(Nucleus): Component recipe not updated when deploying new component version.
Closed this issue · 3 comments
Describe the bug
We have updated the ComponentConfiguration.DefaultConfiguration.accessControl
for our component in the recipe.yaml
file. It adds aws.greengrass.ipc.mqttproxy
permissions (topics) using variables ({iot:thingName}
) in MQTT topics.
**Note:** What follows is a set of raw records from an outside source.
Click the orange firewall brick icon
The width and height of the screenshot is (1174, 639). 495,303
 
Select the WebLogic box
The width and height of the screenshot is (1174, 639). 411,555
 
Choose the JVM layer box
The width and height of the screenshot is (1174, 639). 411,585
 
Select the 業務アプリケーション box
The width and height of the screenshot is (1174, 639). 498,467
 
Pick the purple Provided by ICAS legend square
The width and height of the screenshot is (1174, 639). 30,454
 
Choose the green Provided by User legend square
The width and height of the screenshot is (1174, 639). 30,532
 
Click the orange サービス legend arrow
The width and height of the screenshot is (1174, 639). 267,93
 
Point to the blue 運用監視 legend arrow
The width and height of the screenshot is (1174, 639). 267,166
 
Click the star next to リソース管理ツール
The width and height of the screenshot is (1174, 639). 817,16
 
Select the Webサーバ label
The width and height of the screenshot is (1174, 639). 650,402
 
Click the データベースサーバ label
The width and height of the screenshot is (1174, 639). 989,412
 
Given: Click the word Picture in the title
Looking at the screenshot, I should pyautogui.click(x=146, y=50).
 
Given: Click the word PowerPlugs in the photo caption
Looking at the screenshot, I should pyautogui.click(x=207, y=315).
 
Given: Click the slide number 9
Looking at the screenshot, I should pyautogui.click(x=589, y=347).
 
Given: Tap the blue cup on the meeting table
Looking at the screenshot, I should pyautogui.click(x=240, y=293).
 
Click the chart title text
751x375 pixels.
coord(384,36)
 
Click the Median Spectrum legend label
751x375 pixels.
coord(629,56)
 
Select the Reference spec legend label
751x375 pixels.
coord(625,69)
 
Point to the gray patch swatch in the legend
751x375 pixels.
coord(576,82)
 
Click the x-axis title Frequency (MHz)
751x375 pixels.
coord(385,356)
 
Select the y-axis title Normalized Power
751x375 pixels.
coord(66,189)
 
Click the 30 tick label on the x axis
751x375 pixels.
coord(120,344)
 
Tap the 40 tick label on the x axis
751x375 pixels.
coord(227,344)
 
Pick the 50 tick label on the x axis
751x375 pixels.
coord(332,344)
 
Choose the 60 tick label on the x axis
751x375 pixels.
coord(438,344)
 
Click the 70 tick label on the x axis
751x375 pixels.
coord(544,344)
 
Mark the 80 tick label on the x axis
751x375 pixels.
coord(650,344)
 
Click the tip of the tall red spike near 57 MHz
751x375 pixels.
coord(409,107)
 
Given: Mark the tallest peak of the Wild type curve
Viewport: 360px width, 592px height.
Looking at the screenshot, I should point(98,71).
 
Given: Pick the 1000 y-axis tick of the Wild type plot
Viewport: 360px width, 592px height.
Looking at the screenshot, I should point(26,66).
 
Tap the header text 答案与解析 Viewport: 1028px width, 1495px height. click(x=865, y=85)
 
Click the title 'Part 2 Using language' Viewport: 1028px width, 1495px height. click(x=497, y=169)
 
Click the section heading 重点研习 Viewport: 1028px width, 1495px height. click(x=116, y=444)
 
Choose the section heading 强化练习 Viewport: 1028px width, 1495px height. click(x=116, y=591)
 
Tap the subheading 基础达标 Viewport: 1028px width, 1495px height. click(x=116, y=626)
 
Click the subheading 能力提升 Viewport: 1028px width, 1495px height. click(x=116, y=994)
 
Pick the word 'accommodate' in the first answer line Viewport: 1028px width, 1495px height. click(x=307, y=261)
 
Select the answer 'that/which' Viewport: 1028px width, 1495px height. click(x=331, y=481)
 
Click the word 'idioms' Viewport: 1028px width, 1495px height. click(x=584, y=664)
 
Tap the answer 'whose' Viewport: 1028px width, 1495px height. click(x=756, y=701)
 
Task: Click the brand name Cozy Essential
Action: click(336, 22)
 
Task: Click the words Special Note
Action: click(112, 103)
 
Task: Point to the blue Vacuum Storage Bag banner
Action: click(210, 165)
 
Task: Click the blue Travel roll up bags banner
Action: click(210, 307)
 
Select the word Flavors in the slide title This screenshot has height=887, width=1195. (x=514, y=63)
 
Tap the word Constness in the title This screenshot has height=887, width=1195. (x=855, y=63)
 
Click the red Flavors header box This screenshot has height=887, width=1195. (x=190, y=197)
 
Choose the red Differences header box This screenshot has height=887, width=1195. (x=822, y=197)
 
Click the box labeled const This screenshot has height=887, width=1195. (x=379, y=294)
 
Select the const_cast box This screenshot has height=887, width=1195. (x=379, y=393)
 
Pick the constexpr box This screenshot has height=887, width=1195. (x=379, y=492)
Additional deployment configuration (using merge
) adds aws.greengrass.SecretManager
permission.
We deploy the component successfully but its default configuration is not updated anymore, although it shows in the correct recipe on AWS Greengrass Console, it does not match the component configuration in Greengrass Core after deployment.
This is the current recipe (extract) displayed in AWS Greengrass Console for our component:
"RecipeFormatVersion": "2020-01-25",
"ComponentName": "<my-component>",
"ComponentVersion": "1.0.38",
"ComponentType": "aws.greengrass.generic",
"ComponentConfiguration": {
"DefaultConfiguration": {
"accessControl": {
"aws.greengrass.ipc.mqttproxy": {
"<my-component>:mqttproxy:1": {
"policyDescription": "Allows access AWS IoT jobs MQTT topics.",
"operations": [
"aws.greengrass#PublishToIoTCore",
"aws.greengrass#SubscribeToIoTCore"
],
"resources": [
"$aws/things/{iot:thingName}/jobs/notify",
"$aws/things/{iot:thingName}/jobs/notify-next",
"$aws/things/{iot:thingName}/jobs/get/#",
"$aws/things/{iot:thingName}/jobs/+/get/#",
"$aws/things/{iot:thingName}/jobs/+/get",
"$aws/things/{iot:thingName}/jobs/+/update"
]
}
}
}
}
},
...
After deployment, this is what we see in the Greengrass Core, using GG CLI:
bash-4.2# greengrass-cli component details -n <my-component>
Component Name: <my-component>
Version: 1.0.38
State: RUNNING
Configuration: {"accessControl":{"aws.greengrass.ipc.mqttproxy":{"<my-component>:mqttproxy:1":{"operations":["aws.greengrass#PublishToIoTCore","aws.greengrass#SubscribeToIoTCore"],"policyDescription":"Allows access AWS IoT jobs MQTT topics.","resources":["$aws/things/swx-edge-gateway-7a9e860c508f0f0dfbd4c00bd5845d0c/jobs/notify","$aws/things/swx-edge-gateway-7a9e860c508f0f0dfbd4c00bd5845d0c/jobs/notify-next","$aws/things/swx-edge-gateway-7a9e860c508f0f0dfbd4c00bd5845d0c/jobs/get","$aws/things/swx-edge-gateway-7a9e860c508f0f0dfbd4c00bd5845d0c/jobs/get/accepted","$aws/things/swx-edge-gateway-7a9e860c508f0f0dfbd4c00bd5845d0c/jobs/get/rejected","$aws/things/swx-edge-gateway-7a9e860c508f0f0dfbd4c00bd5845d0c/jobs/+/get/accepted","$aws/things/swx-edge-gateway-7a9e860c508f0f0dfbd4c00bd5845d0c/jobs/+/get/rejected"]}},"aws.greengrass.SecretManager":{"<my-component>:secrets:1":{"operations":["aws.greengrass#GetSecretValue"],"policyDescription":"Credentials.","resources":["<REDACTED>"]}}},"GGEdgeDBSecretName":"< REDACTED >","LogLevel":"DEBUG"}
As we can see, the component configuration on Greengrass Core has an old configuration, not matching the newest one.
Expected behavior
We expected the ComponentConfiguration.DefaultConfiguration.accessControl
to be updated when we deploy a new version of the component and this be reflected in the Greengrass Core component configuration.
Actual behavior
The Default component configuration is not updated after deployment of new versions of the component.
Hint: This problem apparently started when we started using the {iot:thingName}
variables.
Environment
- OS: Amazon Linux 2
- Nucleus version: 2.10.1
Additional context
This problem apparently started when we started using the {iot:thingName}
variables.
When you change defaults, you must use RESET in the deployment to apply the new defaults.
And: https://youtu.be/hAZ-nlAaSvw?t=319
Also ensure you have configured Nucleus to interpolate configuration. https://docs.aws.amazon.com/greengrass/v2/developerguide/greengrass-nucleus-component.html#greengrass-nucleus-component-configuration-interpolate-component-configuration
Okay, that's a surprise. We expected that when we deploy a new component version, it's Default configuration would always be updated no matter what.
If you want that behavior then you can have that behavior, you just need to set "RESET": [""]
in your deployment configuration update. It will stay there when you revise a deployment with new versions as well.